Bild: Arbeitsplatz gefährdet? ZDF-Mitarbeiter in einem Übertragungswagen.
"In zehn Jahren werden wir nicht mehr das Geld haben, um das heutige
Angebot aufrechtzuerhalten" - nein, hier spricht kein von Existenznöten
geplagter Verleger. So sprach der Vorsitzende der ARD, Peter Boudgoust,
nach der ARD-Intendantenkonferenz diese Woche in Frankfurt.

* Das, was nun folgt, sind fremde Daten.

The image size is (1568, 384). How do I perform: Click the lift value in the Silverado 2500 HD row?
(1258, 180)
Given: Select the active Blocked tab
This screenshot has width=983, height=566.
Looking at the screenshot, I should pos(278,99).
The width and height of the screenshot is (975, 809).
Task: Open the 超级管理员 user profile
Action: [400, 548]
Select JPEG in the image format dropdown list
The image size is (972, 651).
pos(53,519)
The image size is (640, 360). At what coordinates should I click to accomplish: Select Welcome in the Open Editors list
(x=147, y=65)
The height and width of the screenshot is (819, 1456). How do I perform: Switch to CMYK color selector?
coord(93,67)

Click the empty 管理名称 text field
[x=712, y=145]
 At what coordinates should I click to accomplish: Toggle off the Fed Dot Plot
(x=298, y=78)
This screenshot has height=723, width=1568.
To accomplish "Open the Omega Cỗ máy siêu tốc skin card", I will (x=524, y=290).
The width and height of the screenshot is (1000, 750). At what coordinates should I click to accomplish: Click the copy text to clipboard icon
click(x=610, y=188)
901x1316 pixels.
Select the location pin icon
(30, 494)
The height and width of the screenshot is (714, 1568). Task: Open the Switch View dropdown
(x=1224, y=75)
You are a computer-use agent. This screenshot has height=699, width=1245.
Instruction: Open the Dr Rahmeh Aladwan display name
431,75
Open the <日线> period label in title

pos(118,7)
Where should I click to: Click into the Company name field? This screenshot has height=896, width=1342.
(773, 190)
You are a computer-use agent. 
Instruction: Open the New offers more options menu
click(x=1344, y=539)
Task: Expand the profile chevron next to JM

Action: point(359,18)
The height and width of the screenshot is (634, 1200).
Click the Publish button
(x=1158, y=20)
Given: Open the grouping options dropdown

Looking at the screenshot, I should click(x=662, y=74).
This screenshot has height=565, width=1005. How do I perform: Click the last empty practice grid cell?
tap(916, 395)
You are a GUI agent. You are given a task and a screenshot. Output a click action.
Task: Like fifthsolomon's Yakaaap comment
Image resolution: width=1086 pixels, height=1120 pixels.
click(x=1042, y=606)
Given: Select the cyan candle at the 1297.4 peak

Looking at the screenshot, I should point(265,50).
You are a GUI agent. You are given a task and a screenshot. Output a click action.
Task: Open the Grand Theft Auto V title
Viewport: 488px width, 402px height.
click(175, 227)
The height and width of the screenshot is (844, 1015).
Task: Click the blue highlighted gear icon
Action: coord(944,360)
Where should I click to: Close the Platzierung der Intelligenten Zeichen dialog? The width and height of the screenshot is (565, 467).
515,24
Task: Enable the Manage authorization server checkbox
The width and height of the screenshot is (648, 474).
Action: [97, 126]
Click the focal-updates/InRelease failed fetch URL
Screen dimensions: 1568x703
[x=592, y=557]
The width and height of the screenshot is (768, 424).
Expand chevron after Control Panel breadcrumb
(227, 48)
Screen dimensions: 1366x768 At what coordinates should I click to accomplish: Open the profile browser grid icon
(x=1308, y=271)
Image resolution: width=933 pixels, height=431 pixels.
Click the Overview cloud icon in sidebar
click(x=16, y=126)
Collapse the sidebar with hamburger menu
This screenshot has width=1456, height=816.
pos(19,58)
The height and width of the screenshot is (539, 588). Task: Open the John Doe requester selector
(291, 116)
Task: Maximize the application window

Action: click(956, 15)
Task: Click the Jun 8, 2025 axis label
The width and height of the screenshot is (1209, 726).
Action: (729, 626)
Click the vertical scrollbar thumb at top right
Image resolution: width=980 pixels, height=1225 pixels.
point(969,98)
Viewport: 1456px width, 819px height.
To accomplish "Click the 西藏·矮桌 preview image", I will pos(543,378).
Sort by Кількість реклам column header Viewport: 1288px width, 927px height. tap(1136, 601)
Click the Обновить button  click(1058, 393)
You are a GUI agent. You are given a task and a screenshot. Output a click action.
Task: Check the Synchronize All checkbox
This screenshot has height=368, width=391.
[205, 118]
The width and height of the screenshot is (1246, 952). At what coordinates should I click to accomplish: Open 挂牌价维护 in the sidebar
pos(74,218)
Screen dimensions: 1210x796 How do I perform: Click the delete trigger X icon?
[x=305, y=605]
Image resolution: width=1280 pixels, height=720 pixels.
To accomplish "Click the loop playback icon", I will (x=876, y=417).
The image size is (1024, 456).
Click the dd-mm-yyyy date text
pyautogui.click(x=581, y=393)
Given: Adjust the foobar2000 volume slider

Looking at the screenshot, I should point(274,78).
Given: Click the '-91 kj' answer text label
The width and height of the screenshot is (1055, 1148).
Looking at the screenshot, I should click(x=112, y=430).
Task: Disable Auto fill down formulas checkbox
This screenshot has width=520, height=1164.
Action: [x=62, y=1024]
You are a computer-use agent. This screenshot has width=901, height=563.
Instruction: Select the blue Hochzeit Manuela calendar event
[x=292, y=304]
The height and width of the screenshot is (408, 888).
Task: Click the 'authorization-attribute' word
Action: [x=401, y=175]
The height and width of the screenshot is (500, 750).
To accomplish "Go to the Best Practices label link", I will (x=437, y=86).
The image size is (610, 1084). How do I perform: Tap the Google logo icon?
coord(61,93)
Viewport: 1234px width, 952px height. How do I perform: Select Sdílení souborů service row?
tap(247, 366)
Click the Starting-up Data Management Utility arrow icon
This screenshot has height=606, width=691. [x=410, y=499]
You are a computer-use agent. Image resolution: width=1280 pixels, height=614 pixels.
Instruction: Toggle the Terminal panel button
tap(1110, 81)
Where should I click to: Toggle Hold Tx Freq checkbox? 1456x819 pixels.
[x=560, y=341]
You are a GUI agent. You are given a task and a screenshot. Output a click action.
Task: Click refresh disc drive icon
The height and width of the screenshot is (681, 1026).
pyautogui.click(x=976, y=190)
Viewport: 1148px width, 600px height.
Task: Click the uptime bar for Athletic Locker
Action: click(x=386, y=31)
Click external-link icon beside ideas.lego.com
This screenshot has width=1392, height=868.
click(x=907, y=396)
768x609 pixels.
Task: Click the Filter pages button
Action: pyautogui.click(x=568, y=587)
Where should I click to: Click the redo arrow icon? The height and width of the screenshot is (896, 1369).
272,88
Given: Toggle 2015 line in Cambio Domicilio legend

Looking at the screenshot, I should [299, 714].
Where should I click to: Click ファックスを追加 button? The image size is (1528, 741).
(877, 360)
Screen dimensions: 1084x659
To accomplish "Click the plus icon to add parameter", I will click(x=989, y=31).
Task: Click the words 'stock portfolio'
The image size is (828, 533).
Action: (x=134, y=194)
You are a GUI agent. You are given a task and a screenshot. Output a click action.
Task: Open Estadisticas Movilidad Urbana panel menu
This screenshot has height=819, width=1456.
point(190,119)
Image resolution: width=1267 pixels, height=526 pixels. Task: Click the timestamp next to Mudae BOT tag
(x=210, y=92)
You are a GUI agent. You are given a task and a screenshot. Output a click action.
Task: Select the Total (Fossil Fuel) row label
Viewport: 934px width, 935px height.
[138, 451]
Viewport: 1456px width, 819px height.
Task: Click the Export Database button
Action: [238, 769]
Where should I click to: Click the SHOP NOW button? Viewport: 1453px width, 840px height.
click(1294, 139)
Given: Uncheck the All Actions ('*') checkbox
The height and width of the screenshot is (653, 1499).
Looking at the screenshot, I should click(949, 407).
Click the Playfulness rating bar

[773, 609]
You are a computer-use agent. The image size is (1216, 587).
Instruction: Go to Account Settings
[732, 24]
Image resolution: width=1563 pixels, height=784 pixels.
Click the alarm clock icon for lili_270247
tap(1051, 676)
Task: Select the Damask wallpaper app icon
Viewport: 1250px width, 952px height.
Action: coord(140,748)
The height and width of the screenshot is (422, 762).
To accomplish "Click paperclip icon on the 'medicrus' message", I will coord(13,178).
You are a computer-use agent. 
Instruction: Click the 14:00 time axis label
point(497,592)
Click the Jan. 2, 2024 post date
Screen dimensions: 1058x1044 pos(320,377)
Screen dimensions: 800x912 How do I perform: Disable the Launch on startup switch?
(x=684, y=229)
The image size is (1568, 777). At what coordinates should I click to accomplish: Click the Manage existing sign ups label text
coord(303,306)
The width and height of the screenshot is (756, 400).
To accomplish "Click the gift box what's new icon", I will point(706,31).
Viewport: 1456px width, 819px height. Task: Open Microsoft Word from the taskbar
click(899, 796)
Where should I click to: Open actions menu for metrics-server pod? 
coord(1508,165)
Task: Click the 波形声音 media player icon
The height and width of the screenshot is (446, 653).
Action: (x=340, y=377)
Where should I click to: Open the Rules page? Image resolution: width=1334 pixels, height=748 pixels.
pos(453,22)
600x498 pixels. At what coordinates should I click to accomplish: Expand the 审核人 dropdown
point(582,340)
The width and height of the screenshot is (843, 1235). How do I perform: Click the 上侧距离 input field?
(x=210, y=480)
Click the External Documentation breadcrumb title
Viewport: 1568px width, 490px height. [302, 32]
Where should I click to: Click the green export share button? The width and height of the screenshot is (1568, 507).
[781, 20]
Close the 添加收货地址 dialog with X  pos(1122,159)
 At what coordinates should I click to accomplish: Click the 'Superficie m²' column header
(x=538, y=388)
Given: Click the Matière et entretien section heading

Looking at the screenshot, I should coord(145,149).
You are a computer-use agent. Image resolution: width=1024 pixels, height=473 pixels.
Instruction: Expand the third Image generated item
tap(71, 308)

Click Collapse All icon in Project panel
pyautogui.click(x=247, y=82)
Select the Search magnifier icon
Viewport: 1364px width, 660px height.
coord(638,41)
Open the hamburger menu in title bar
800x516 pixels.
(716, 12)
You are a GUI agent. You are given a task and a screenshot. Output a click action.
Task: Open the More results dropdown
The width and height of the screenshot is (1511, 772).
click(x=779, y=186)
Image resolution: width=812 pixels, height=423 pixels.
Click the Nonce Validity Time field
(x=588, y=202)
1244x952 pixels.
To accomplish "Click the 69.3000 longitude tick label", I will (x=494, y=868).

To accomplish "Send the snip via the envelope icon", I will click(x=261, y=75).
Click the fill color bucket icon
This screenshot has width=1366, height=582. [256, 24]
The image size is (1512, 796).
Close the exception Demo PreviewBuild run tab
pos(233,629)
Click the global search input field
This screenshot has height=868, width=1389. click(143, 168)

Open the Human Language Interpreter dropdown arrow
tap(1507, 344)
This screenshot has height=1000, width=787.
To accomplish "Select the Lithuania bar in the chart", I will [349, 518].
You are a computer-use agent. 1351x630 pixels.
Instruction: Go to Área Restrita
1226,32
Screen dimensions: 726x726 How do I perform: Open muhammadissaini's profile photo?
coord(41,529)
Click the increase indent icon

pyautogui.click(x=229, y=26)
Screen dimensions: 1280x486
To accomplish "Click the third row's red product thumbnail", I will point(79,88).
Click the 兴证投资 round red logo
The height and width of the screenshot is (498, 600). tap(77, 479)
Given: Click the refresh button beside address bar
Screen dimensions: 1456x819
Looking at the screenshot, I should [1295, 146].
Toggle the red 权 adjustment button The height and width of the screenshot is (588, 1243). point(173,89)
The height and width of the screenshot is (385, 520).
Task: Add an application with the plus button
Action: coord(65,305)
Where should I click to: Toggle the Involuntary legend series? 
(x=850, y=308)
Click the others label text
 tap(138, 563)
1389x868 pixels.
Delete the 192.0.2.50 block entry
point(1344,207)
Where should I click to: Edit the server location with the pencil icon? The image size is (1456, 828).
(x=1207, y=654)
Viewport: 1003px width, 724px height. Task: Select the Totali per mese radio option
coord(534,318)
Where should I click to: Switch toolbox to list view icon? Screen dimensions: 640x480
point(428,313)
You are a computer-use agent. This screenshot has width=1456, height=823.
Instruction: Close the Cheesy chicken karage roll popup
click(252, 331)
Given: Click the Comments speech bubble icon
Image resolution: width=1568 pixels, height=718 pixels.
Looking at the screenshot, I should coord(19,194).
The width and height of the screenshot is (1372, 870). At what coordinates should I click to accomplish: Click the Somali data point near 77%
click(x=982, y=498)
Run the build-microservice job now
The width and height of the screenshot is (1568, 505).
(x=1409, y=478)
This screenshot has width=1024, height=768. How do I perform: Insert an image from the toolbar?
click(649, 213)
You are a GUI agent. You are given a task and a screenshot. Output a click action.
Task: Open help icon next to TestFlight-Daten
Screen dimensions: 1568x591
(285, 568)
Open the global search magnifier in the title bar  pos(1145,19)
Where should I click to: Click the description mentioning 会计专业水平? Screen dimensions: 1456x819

In manchen Blättern wird dagegen dem öffentlich-rechtlichen Rundfunk durch
die Reform des Gebührenmodells ab 2013 ein warmer Geldsegen prophezeit:
Eine Milliarde mehr als die heute rund 8 Milliarden Euro pro Jahr seien für
ARD, ZDF und Deutschlandradio drin, wenn aus der bisher ans Gerät
gekoppelten GEZ-Gebühr die Bezahlpflicht für alle Haushalte werde. Der
Normalgebührenzahler kratzt sich ob solcher Widersprüche mit der
Fernbedienung und fragt sich, was stimmt.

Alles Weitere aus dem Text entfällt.